Las crisis y los principios

Foto: Internet/La Guardia Nacional patrulla las calles de Tijuana
Opinionez lunes, 22 agosto, 2022 12:00 PM

Los hechos del cártel y la declaración oficial del viernes negro, fueron una revelación que revela la lógica del sistema de seguridad municipal y oscuros pactos del personal policiaco y altos mandos. Hilo conductor que exponga que los otros niveles de seguridad, actúen con la misma lógica de operar “sus negocios” criminales en medio de la sospecha de complicidad, que lleva a la impunidad, el incremento del delito y dejar hacer y dejar pasar neoliberal.

Con 2 mil agentes de seguridad municipal, patrullas insuficientes, en una frontera de migrantes, desplazados y deportados de EUA que crece. Estas fuerzas desatadas crean complejidad para cualquier gobierno, y más para inexpertos, improvisados sin recursos ni estrategia para confrontar esta realidad. Hace notoriamente insuficientes para los retos de una ciudad violenta proveedora de droga a millones de adictos en EUA. Y pese a la intensidad del problema, se concreta cooperación entre ambas naciones.

Aun contando con el refuerzo y la presencia de cientos de elementos de la Guardia Nacional, Ejército, Marina, los casi 700 ministeriales, dispersos en los siete municipios y los integrantes de la FGR, no quieren ni pueden contener el embate de la delincuencia organizada. No hay voluntad política porque las adicciones se multiplican por el río de dinero y sobornos que generan.

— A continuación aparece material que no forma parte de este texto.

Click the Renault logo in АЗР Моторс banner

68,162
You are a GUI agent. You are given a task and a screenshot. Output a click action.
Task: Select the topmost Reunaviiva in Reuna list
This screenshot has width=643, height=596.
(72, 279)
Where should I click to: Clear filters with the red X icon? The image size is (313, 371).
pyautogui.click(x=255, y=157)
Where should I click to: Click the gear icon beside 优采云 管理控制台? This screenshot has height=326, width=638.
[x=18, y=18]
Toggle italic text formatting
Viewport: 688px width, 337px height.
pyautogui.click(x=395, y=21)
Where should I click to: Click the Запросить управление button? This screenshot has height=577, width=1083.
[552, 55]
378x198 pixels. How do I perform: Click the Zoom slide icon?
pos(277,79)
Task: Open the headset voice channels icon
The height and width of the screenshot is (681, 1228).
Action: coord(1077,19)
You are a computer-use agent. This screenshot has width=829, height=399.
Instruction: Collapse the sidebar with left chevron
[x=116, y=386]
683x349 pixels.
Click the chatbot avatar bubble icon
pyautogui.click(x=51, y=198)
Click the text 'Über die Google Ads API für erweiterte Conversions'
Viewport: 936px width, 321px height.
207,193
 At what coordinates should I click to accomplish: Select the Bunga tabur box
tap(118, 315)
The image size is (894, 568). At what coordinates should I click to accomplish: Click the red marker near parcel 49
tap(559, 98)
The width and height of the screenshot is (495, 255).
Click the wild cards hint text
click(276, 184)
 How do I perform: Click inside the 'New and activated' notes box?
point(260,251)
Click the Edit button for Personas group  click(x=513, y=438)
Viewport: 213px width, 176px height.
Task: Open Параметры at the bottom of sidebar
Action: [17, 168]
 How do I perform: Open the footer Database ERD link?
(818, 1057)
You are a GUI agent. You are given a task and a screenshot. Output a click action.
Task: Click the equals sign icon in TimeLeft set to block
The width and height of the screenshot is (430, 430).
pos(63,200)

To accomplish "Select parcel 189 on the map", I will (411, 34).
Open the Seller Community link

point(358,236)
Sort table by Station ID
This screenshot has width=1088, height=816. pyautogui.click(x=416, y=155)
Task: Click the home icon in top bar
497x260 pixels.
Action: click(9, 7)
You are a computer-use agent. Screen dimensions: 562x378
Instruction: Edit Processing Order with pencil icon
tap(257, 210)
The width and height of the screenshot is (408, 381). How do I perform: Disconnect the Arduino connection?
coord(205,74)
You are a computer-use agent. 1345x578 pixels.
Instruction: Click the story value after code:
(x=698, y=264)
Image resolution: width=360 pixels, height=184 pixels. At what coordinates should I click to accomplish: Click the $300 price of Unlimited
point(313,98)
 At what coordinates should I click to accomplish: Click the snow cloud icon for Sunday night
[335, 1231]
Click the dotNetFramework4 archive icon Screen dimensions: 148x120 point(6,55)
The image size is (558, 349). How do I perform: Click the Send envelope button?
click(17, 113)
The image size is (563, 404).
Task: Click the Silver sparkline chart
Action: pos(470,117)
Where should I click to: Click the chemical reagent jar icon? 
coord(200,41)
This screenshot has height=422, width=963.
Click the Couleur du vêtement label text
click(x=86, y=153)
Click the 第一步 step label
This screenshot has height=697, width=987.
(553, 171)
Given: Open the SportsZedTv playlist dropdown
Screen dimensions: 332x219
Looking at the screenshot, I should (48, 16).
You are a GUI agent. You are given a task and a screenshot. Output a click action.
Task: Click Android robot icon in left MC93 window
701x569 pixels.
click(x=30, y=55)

El sistema de información e inteligencia es un elemento esencial para los cuerpos policiacos, pero en México brilla por su ausencia; tienen las grabaciones del cabeza del INE Lorenzo Córdova, burlándose con expresiones racistas de grupos indígenas. Tienen las revelaciones del niño verde, los cientos de conversaciones con el presidente del PRI que mata de hambre a periodistas. O la revelación de la gobernadora Laida Sansores que Alito tiene su harem de congresistas plurinominales. Y más información que ignoramos sobre lo que hace el sistema. Pero no se sabe que intervenga o al menos no revelen las operaciones de las delincuentes de cuello blanco, el lavado de dinero, donde el narco empresario y el sistema financiero y constructivo están conectados. Nadie investiga a los jefes de las mafias, los capos que exportan veneno desde Sudamérica o México hasta Estados Unidos y Europa; nadie sabe nada a pesar de que destruyen a la sociedad.

El viernes salió a una declaración la alcaldesa con el miedo, para no decir pánico; Adán Augusto López, titular de Gobernación, reconoció que se puso nerviosa frente a hechos que exhiben el enorme descuido e impotencia en seguridad del Estado Mexicano. Mario Delgado, presidente de Morena, se le fue al cuello en sus críticas.

Ante una situación de crisis, Montserrat no pensó sus declaraciones; improvisó y la traicionó el subconsciente. Nadie le redactó una declaración articulada, que posicionara a la autoridad municipal frente al crimen que golpea todos los días a esta ciudad con crímenes horrendos, a los que no debemos acostumbrarnos. Fue la gran oportunidad de que demostrara compromiso y alianza con la sociedad sana; en cambio, pronunció palabras nada confiables, congruentes, dignas y pensadas en la gente, no en los criminales. Nunca dijo: “Estamos dispuestos sociedad y gobierno a hacerle frente a la escalada de violencia y establecer condiciones de paz social”.

Todas las fuerzas de seguridad del Estado no enfrentaron el problema; quizás miraron o se escondieron, no lo sabemos. Comandos armados circulan libremente por la ciudad sin contención de alguna autoridad. Actuaron como si nadie cuidara el orden público. El decir que arreglen sus cobros de facturas a quienes se lo deben, sin meterse con la ciudadanía, es tolerar e incapacidad de las autoridades, y compromete a todos los cuerpos. En la mesa estaba el secretario de Seguridad de Tijuana y Comandante Militar de la zona; y no la rectificaron en su torcida visión. Si la prensa nacional la cuestiona y fue nota internacional, como sucedió, por deber moral y jurídico debe repensar y rectificar esta postura que la convierte en un peón más del crimen organizado, como el resto de alcaldes de esta sufrida frontera.

 

M.C. Héctor Ramón González Cuéllar es académico del Instituto Tecnológico de Tijuana.